The table of contents of this article


Starting Context



Target Context


  • The reader will have a description and a proof of the proposition that for any linearly-ordered ring, any finite number of subsets with any same nonempty finite index set, and the subset as the sum of the subsets with the same index set, the maximum of the subset is equal to or smaller than the sum of the maximums of the subsets and the minimum of the subset is equal to or larger than the sum of the minimums of the subsets.

Orientation


There is a list of definitions discussed so far in this site.

There is a list of propositions discussed so far in this site.


Main Body


1: Structured Description


Here is the rules of Structured Description.

Entities:
\(R\): \(\in \{\text{ the linearly-ordered rings }\}\) with any linear ordering, \(\lt\)
\(J\): \(\in \{\text{ the nonempty finite index sets }\}\)
\(J'\): \(\in \{\text{ the nonempty finite index sets }\}\)
\(\{S_{j'} = \{s_{j', j} \in R \vert j \in J\} \vert j' \in J'\}\):
\(S\): \(= \{\sum_{j' \in J'} s_{j', j} \vert j \in J\}\)
//

Statements:
\(Max (S) \le \sum_{j' \in J'} Max (S_{j'})\)
\(\land\)
\(\sum_{j' \in J'} Min (S_{j'}) \le Min (S)\)
//


2: Note


\(Max (S)\), \(Max (S_{j'})\), \(Min (S_{j'})\), and \(Min (S)\) exist, by the proposition that for any linearly-ordered set, any nonempty finite subset has the maximum and the minimum.

This proposition requires \(J\) and \(J'\) be finite, because otherwise, \(\sum_{j' \in J'} s_{j', j}\) would not make sense in general and \(Max (S)\), \(Max (S_{j'})\), \(Min (S_{j'})\), and \(Min (S)\) would not exist in general.


2: Proof


Whole Strategy: Step 1: see that \(Max (S) \le \sum_{j' \in J'} Max (S_{j'})\); Step 2: see that \(\sum_{j' \in J'} Min (S_{j'}) \le Min (S)\).

Step 1:

\(Max (S) = \sum_{j' \in J'} s_{j', j}\) for a \(j \in J\).

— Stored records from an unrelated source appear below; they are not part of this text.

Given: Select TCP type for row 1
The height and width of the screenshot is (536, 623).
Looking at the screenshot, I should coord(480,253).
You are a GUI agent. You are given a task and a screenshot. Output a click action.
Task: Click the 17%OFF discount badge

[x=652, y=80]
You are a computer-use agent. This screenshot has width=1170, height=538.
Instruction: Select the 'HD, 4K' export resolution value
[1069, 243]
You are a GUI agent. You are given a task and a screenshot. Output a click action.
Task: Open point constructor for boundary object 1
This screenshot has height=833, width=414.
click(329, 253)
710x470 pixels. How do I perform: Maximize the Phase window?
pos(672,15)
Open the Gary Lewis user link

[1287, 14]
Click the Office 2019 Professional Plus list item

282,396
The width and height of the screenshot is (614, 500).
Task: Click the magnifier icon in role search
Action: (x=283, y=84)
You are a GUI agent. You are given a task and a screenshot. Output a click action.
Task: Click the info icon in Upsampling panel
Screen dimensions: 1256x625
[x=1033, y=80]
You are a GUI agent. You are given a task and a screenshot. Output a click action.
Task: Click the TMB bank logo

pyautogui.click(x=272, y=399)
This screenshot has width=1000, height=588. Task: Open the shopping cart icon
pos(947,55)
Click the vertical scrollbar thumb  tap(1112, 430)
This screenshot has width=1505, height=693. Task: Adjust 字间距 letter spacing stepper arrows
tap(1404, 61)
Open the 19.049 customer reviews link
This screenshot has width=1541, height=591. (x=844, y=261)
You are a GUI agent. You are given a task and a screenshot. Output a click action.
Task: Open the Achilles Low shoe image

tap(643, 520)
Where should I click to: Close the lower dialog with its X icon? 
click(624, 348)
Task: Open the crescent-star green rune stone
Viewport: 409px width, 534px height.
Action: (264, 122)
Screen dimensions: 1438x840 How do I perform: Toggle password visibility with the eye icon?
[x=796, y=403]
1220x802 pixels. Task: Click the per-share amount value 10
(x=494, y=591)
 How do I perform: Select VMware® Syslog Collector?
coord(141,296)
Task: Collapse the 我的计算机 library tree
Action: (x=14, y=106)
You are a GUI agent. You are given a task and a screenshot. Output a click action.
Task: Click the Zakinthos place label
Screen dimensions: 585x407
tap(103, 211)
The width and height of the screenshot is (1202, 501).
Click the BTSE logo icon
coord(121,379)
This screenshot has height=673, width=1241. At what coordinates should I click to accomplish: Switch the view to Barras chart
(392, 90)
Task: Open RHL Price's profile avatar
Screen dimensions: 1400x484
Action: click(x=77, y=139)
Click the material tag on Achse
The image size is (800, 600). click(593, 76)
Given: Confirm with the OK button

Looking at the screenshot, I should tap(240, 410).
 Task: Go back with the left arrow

But \(s_{j', j} \le Max (S_{j'})\) for each \(j' \in J'\).

So, \(\sum_{j' \in J'} s_{j', j} \le \sum_{j' \in J'} Max (S_{j'})\).

So, \(Max (S) \le \sum_{j' \in J'} Max (S_{j'})\).

Step 2:

\(Min (S) = \sum_{j' \in J'} s_{j', j}\) for a \(j \in J\).

But \(Min (S_{j'}) \le s_{j', j}\) for each \(j' \in J'\).

So, \(\sum_{j' \in J'} Min (S_{j'}) \le \sum_{j' \in J'} s_{j', j}\).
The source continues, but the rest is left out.